Grell, laut, kitschig

"Man muss auch solche Inhalte ausstrahlen, die dem Jugendschutz unterliegen. Andere Sender haben sich das bisher nicht getraut", so Niemann.

Rund ein Drittel der Serien im Animax-Programm seien nicht jugendfrei und werden entsprechend verschlüsselt, erzählt er. Trotzdem gelte im Hause Sony der Grundsatz: Sexy Programme, aber keine erotischen Inhalte.

Obwohl auch vom thematischen Anspruch die Rede ist, gelten Animes in Europa allgemein oft als grell, laut, gewalttätig und kindisch-kitschig zugleich.
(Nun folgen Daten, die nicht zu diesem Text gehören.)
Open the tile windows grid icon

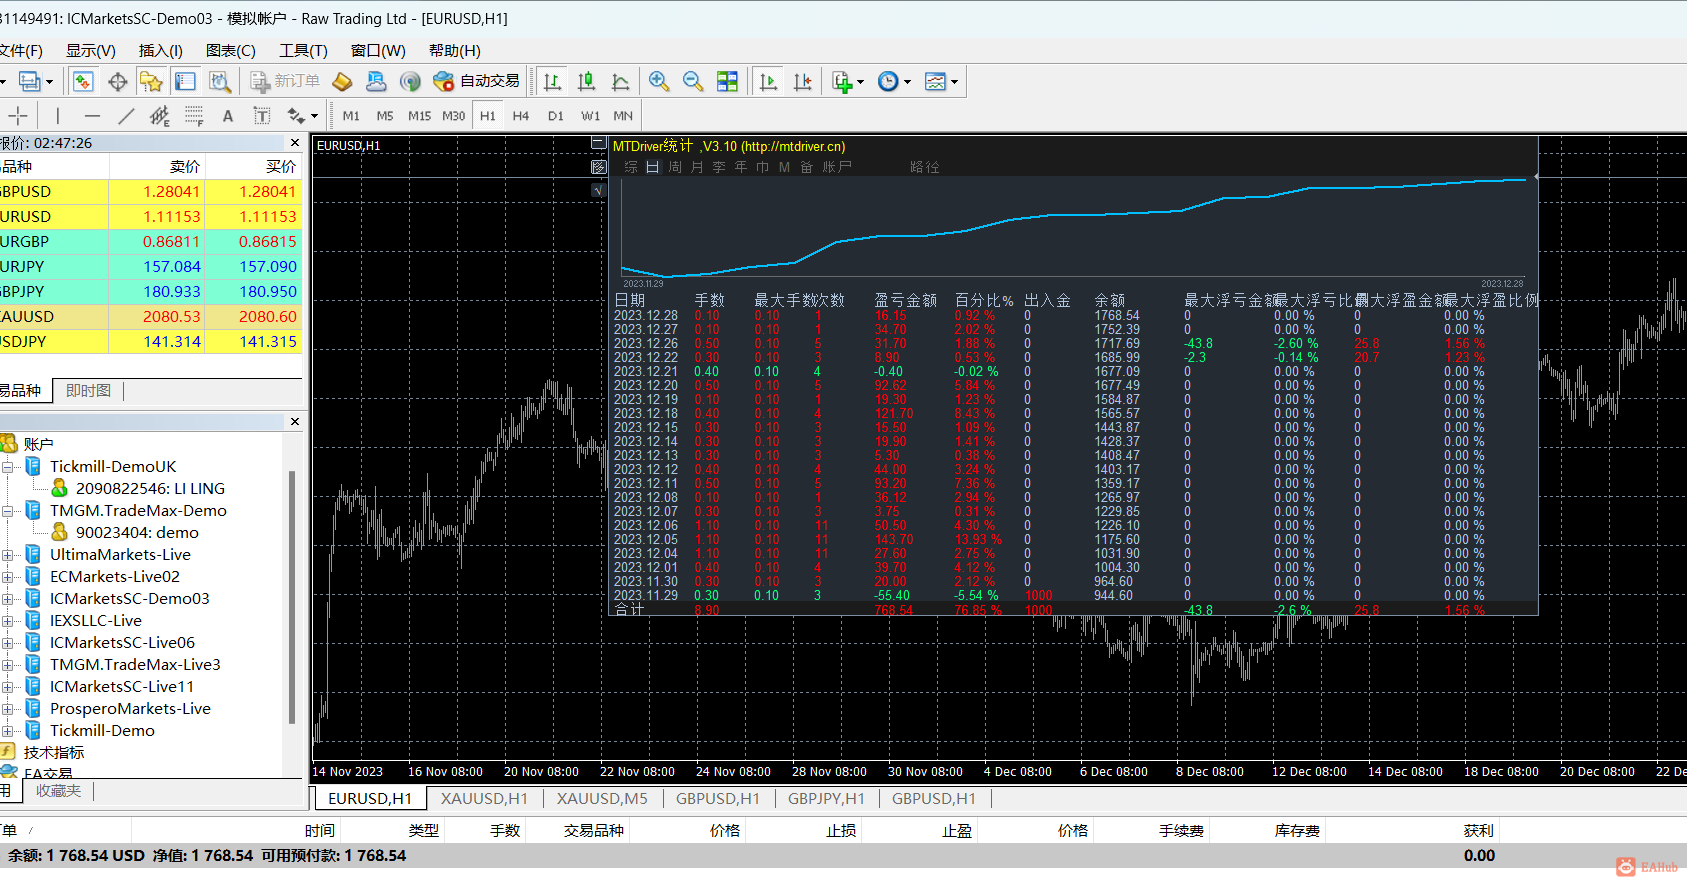727,82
Häufig geht es um das ganze Universum, und kaum ein Kampf mit dem Bösen kommt ohne magische Schwerter, Bälle, Geister aus.

Die Geschichten sieht Animax-Geschäftsführer Niemann naturgemäß anders: "Die Animes entführen uns in eine Welt der Magie, weit jenseits der Realität. Ein Film ist mehr oder weniger real. Ein Anime geht da viele Schritte weiter."

"Rufen Sie mich an"

Und das Gute siegt, mithilfe der Magie. Meistens. Auch bei Animax soll alles gut werden im Kampf gegen die anderen Bezahlsender, und noch mehr gegen die frei empfangbaren.

Bayern scheint da besonders geeignet zu sein - schließlich fiel hier unter der CSU-Mitwirkung der Startschuss für die ersten privatrechtlichen Rundfunkprogramme, wie Erwin Huber bei seinem Auftritt kurz anmerkt.

Zum Schluss seiner Rede überreicht er Robert Niemann eine weißblaue Schachtel mit einem kleinen Löwen darin. "Das ist der bayerische Löwe. Er hat magische Kräfte", sagt Huber dazu. "Und wenn das nichts hilft, rufen Sie mich an."